De repente Langdon se dio cuenta de que todo aquello que hasta entonces lo había espoleado —ayudar a salvar la Ciudad del Vaticano, rescatar a los cuatro cardenales, encontrarse cara a cara con la hermandad que había estudiado durante años— había desaparecido de su mente. La guerra estaba perdida. Una nueva compulsión ardía en su interior. Era sencilla. Básica. Primaria.
Encontrar a Vittoria.
Sentía un inesperado vacío en su interior. A menudo había oído que una situación intensa podía unir a dos personas más que una convivencia de décadas. Ahora lo creía. En ausencia de Vittoria, sentía algo que no había sentido en años. Soledad. El dolor le daba fuerzas.
Apartó todas las demás cosas de su mente y se concentró únicamente en su misión. Rezó para que el hassassin antepusiera el trabajo al placer. De lo contrario, ya sería demasiado tarde. «No —se dijo—. Todavía tienes tiempo.» El captor de Vittoria tenía una tarea pendiente. Debía salir a la superficie una vez más antes de desaparecer para siempre.
«El último altar de la ciencia —pensó. Al asesino le quedaba una tarea final—. Tierra. Aire. Fuego. Agua.»
Consultó su reloj. Treinta minutos.
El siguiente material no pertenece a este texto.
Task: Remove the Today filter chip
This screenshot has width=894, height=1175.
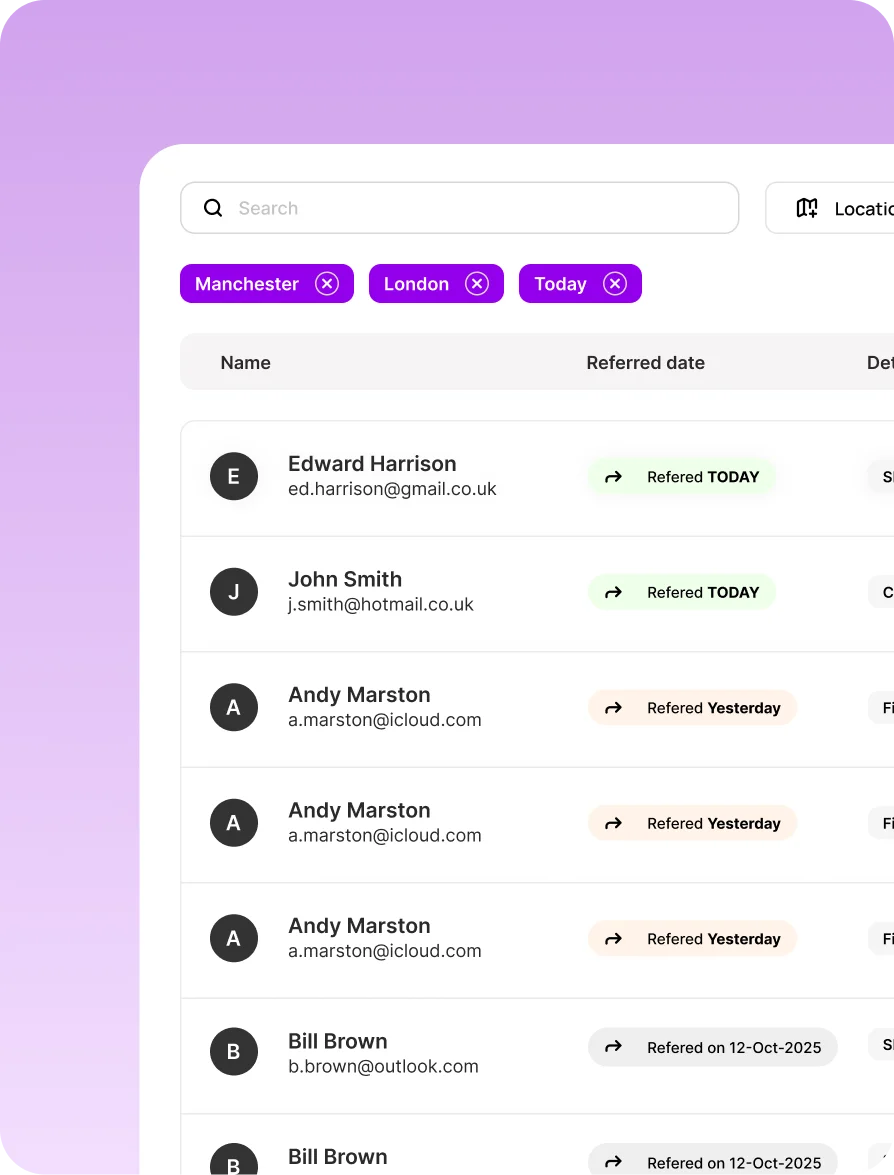Action: (615, 284)
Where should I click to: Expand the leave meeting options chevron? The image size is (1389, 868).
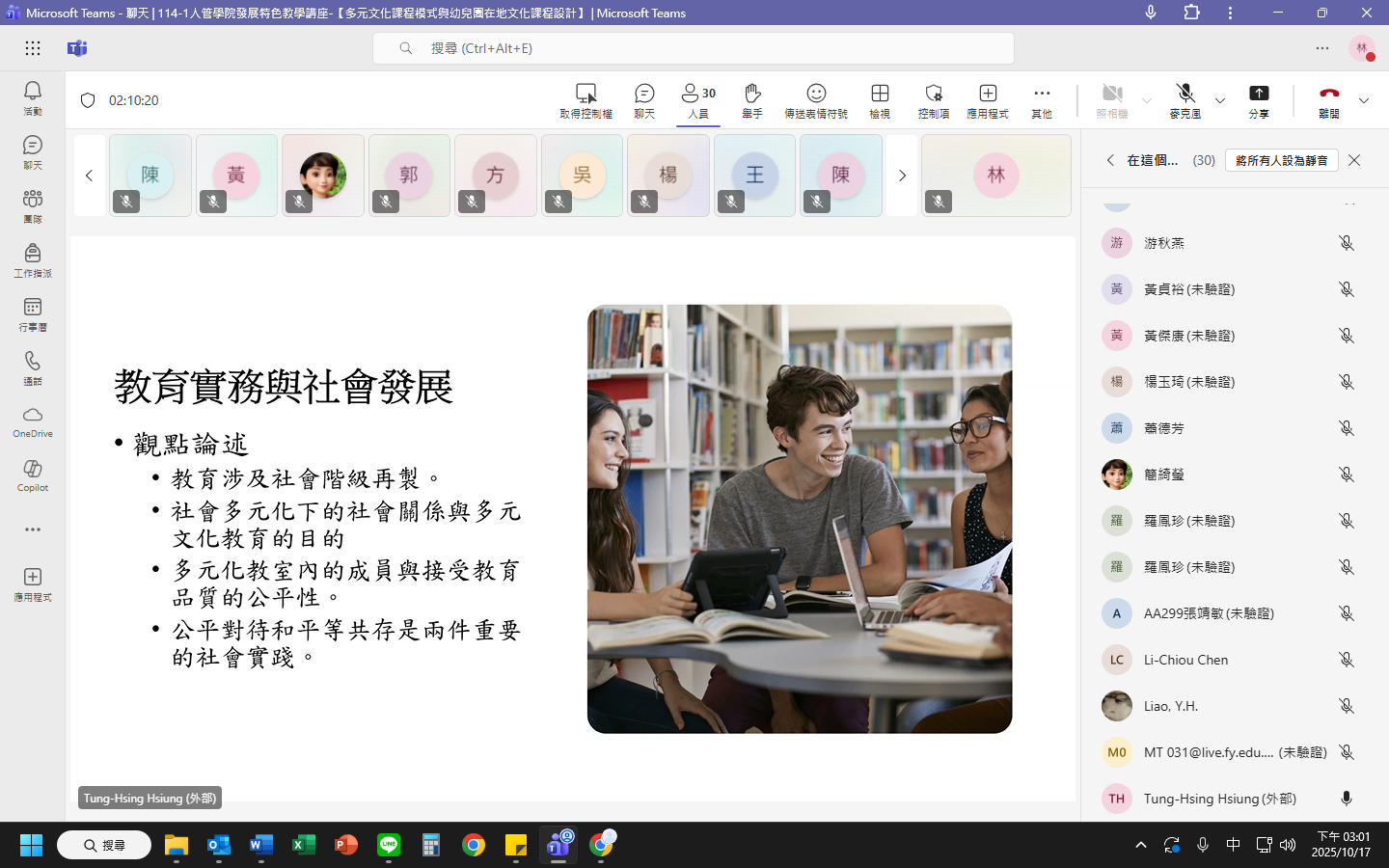click(x=1364, y=100)
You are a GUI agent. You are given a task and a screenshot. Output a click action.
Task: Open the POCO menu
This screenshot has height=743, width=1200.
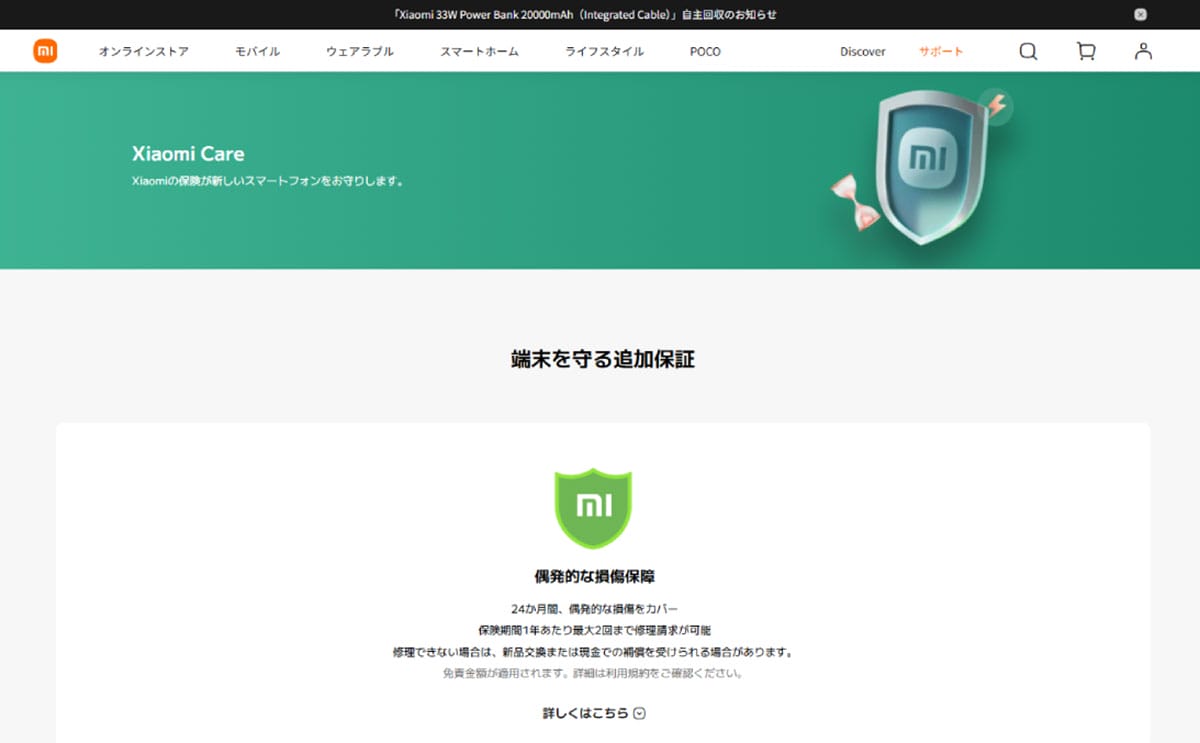tap(704, 51)
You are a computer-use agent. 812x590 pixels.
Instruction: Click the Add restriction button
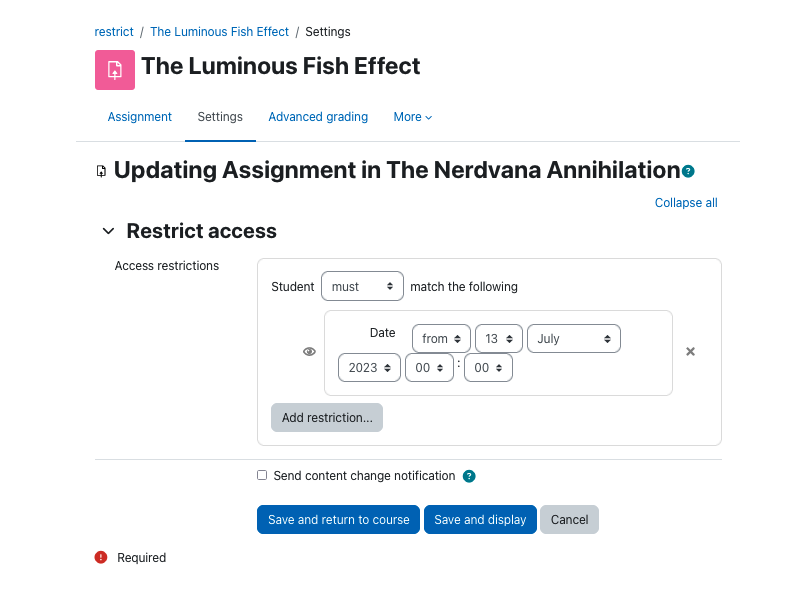point(327,418)
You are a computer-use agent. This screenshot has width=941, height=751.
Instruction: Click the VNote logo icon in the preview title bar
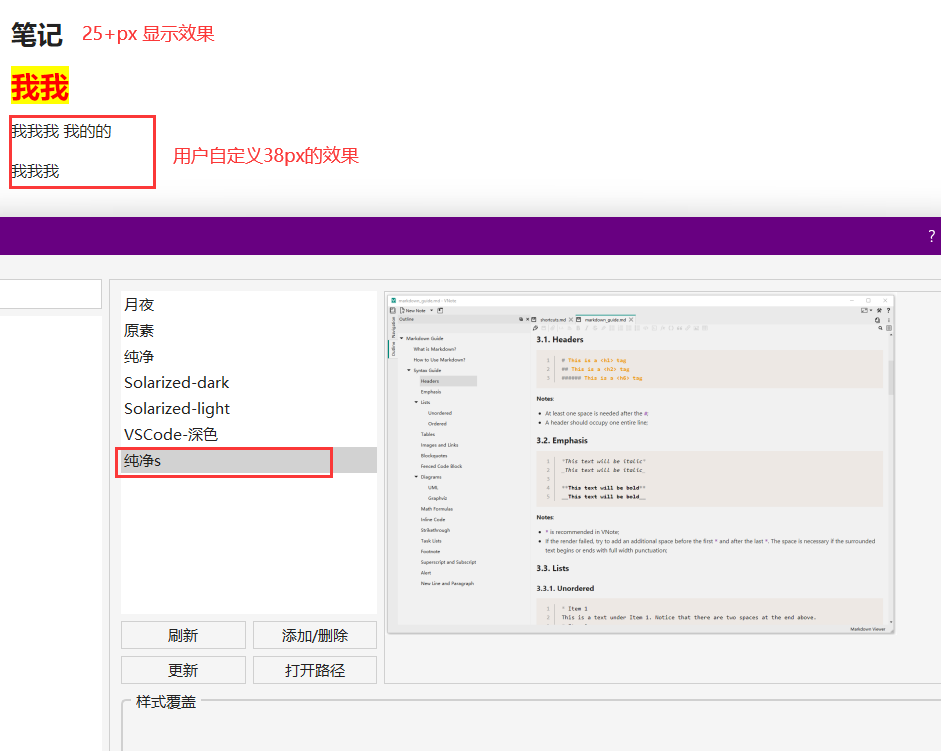pos(394,298)
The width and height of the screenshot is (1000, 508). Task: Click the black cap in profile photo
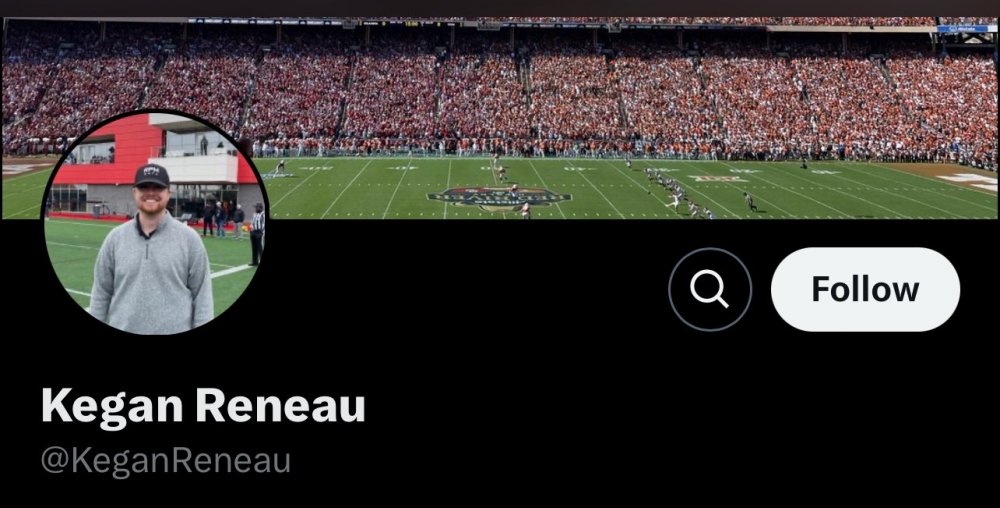pos(152,175)
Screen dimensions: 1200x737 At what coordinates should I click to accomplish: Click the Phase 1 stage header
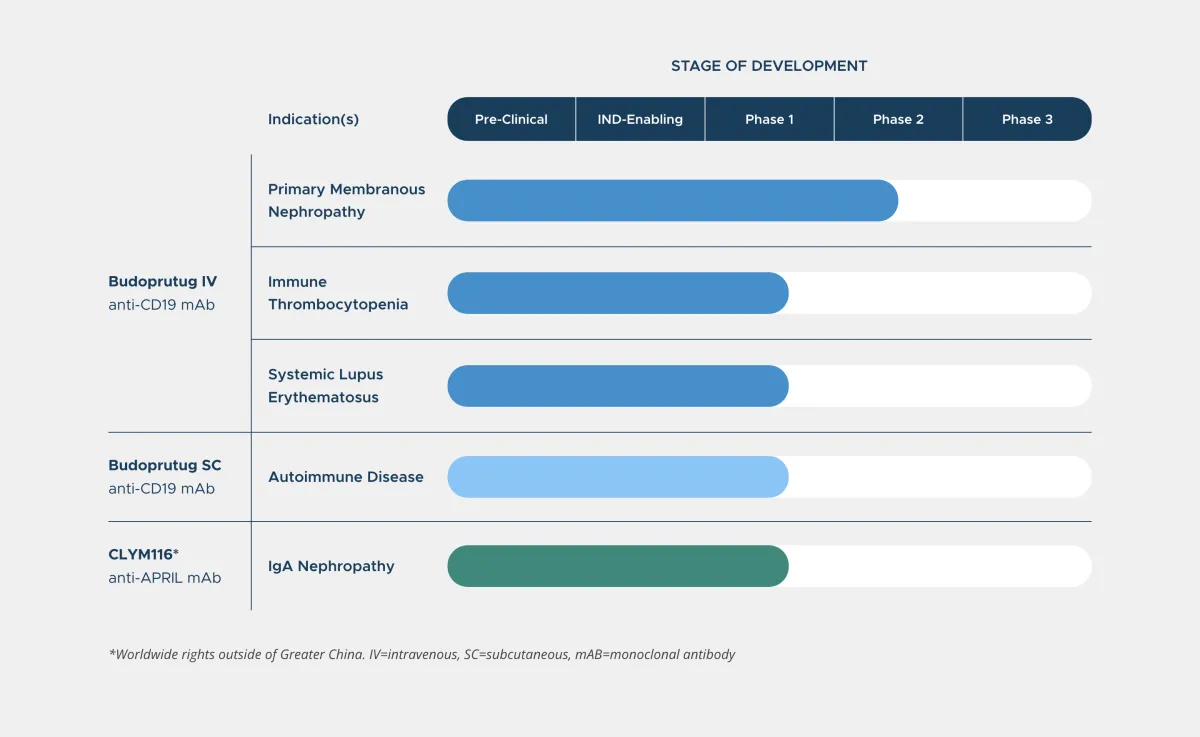coord(769,119)
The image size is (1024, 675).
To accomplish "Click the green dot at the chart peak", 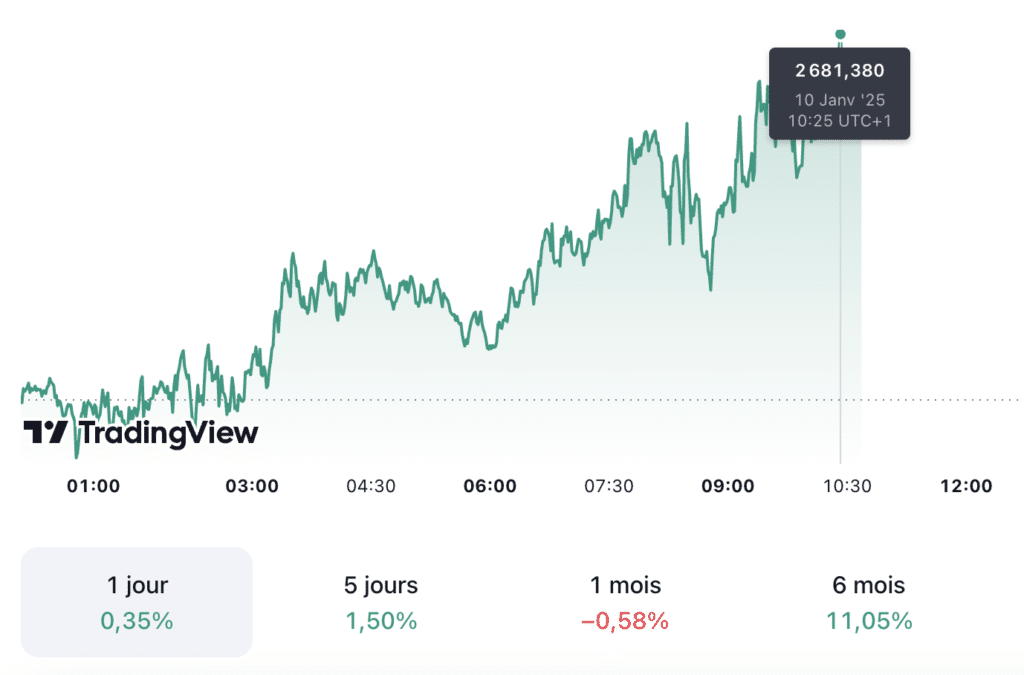I will pyautogui.click(x=840, y=34).
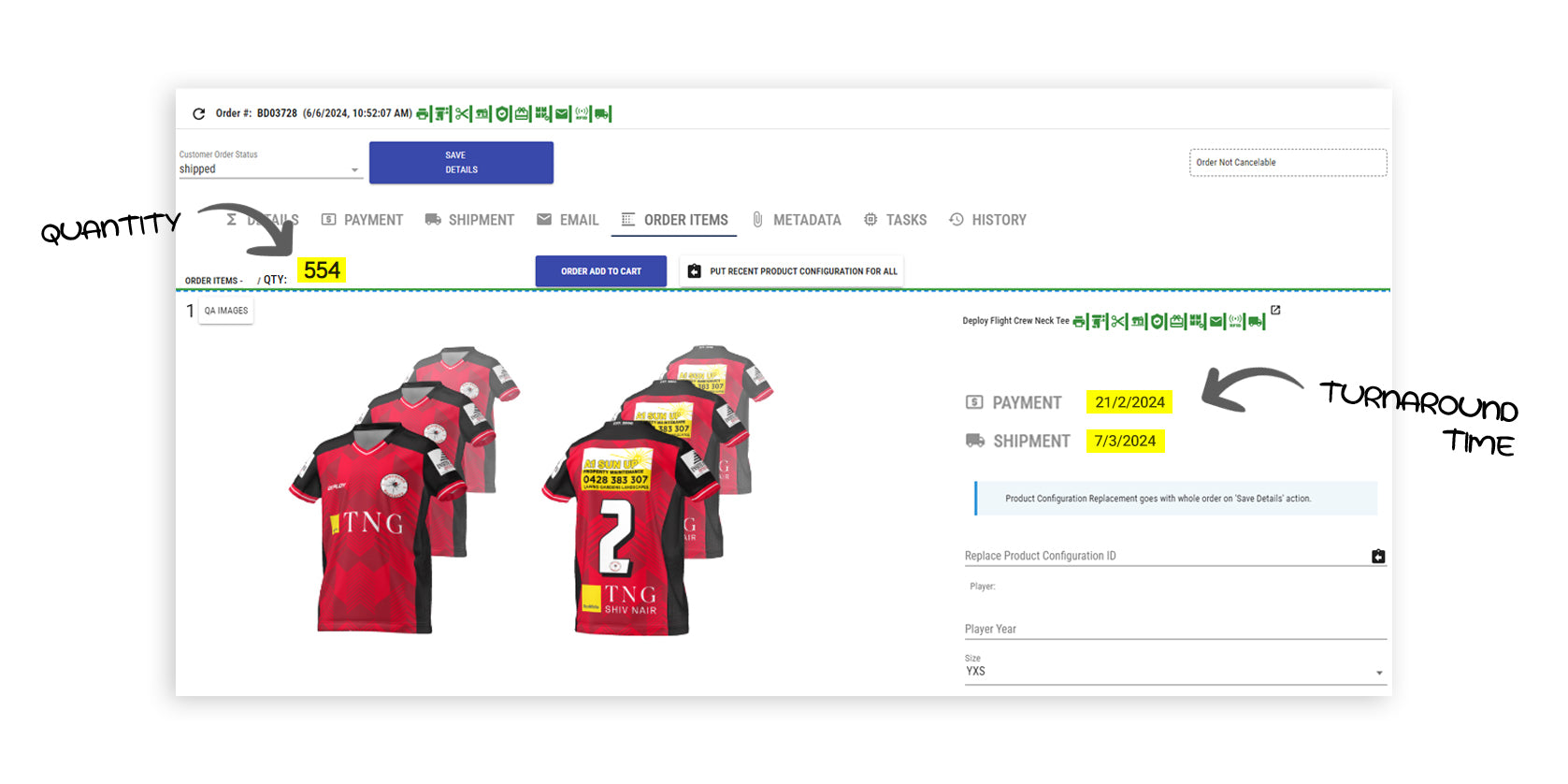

A continuación se acercó a El éxtasis de santa Teresa. Esta vez, al ver el indicador de Bernini, no tuvo duda alguna de lo que estaba buscando.
«Deja que los ángeles guíen tu noble búsqueda.»
Justo encima de la santa recostada, contra un fondo de llamas doradas, se cernía el ángel de Bernini. Su mano sujetaba una flecha de fuego. Siguió con la mirada la dirección de la misma, que se arqueaba hacia la pared derecha de la iglesia. Examinó el punto exacto. No había nada. Obviamente, Langdon sabía que en realidad señalaba un lugar más allá de la pared.
—¿Qué dirección es ésa? —preguntó, volviéndose hacia el jefe de bomberos con renovada determinación.
—¿Dirección? —El jefe se volvió hacia el lugar que él señalaba. Parecía confuso—. No sé... El oeste, creo.